* BEGIN Records to process *
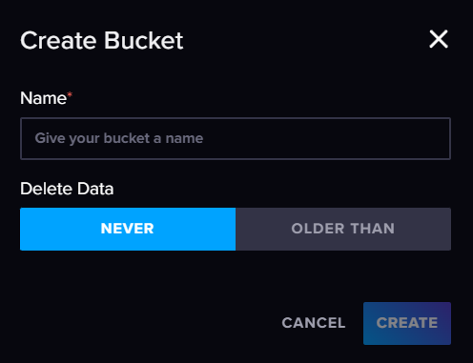Set data deletion to OLDER THAN
The image size is (473, 363).
(343, 229)
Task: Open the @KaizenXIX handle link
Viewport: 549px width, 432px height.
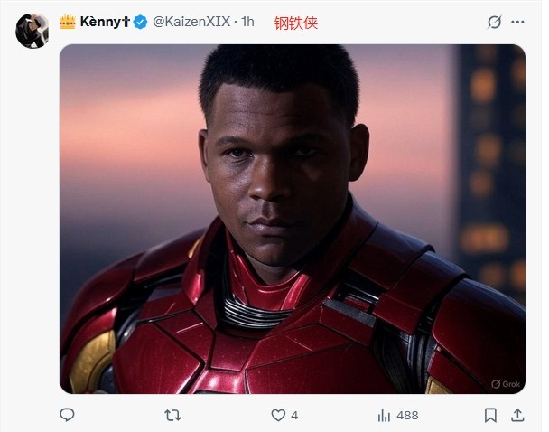Action: tap(191, 23)
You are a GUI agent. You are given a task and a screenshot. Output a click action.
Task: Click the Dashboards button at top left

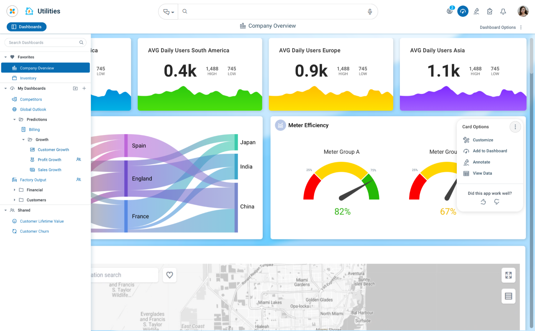26,26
* END Records to process *
Task
Could you copy out the listing above line for line, leaving out the pictures?

Response to the exercise
Set data deletion to OLDER THAN
The image size is (473, 363).
(343, 229)
Task: Open the @KaizenXIX handle link
Viewport: 549px width, 432px height.
Action: tap(191, 23)
You are a GUI agent. You are given a task and a screenshot. Output a click action.
Task: Click the Dashboards button at top left

26,26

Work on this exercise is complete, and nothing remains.